Monday 12 August 2013

Sewing And Body Image - My Two Pence

Sewing blogs periodically come around to this issue, and I guess I am jumping on the proverbial bandwagon now as my own body is something I am particularly struggling to deal with at the moment.
Last week I read THIS article on the Guardian website, written by a lovely blogger I follow, Karen at Did You Make That? where she talks about how making clothes from scratch freed her from the tyranny of ready to wear sizing numbers (12, 14, 16 etc) and let her appreciate the uniqueness of her body, perfect looking to others or not.
I have to confess my own thoughts couldn't be more different. Those tape measure numbers were/are
horrible.
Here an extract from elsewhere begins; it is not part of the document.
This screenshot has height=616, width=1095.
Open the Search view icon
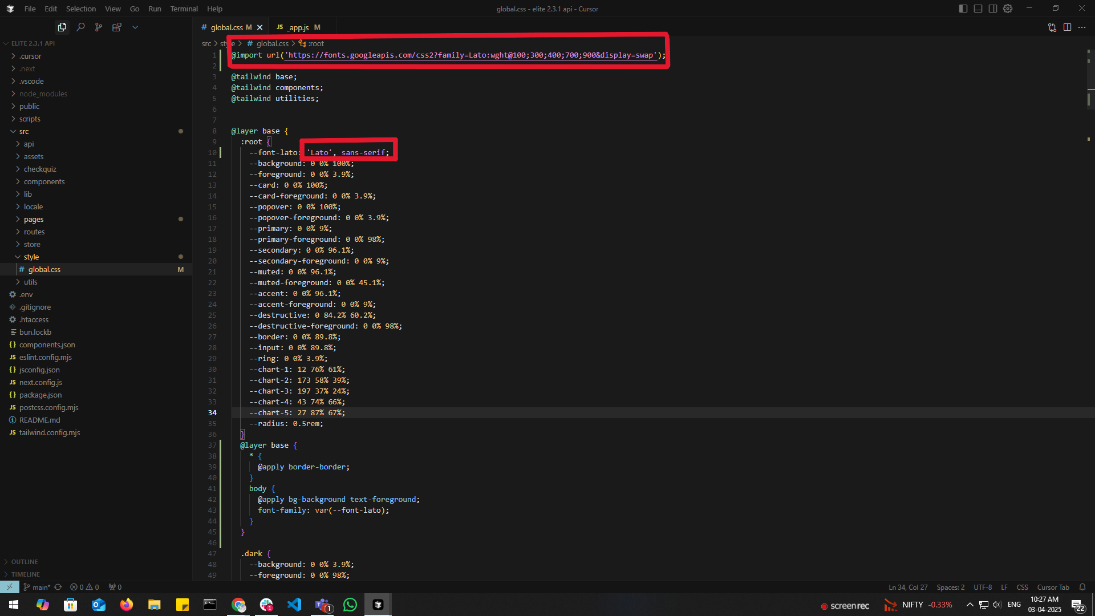click(80, 27)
The first time I sized myself up for a pattern (free from Prima magazine, a much appreciated gift from my mother) I cried. At that time I was fitting into a size 14/16 bottom half and my top half varied with fabric due to my overly large bra size. The bloody tape measure told me to cut out the pattern larger than they had graded for. And the patterns go up to size 20. So I cut out the 20 figuring I would just use a smaller seam allowance and basted the bodice together, then basted on the skirt. I tried it on and it turned out to be huge. Really huge! I was relived by this but also confused at the relationship between the tape measure and the non stretch polycotton sack in front of me.

In time I came to understand about ease, big four patterns being very generous with the ease and how a perfect fit involves tweaking everything in relationship to my own shape and proportions. I also realised just how much the high street likes to massage the fragile egos of their clientele. I mean everyone knows a M&S 12 is much larger than a Topshop 12, but most people don't realise how much these sizes differ from pattern sizes.

Even now though, despite improved knowledge, I still get a sense of deep dread when I read those numbers off. It makes everything so much more real. My work trousers are sized in cm, this is just as depressing, it is a big number. I know that I am overweight, and until some personal circumstances interfered, I was slowly losing the weight to feel better about myself. but those numbers still haunted me. I had a hard time shifting the weight despite a 1 hour, 5 times a week gym habit (and no, I wasn't pigging out) and it took a long time to notice anything. I did track my actual weight loss, but I was primarily concerned with those darn numbers.

I guess what my point is really, is that personally, hiding behind that M&S 14 label (despite knowing its lying ways) makes me feel better that those raw, real, numbers. Even if no label = no evidence of size, I know, and my own opinion on my body is the only one that is truly important.


Thankfully cats do not have these worries!
(This is just an unfortunate angle, my cat is a chunky monkey but not that bad!)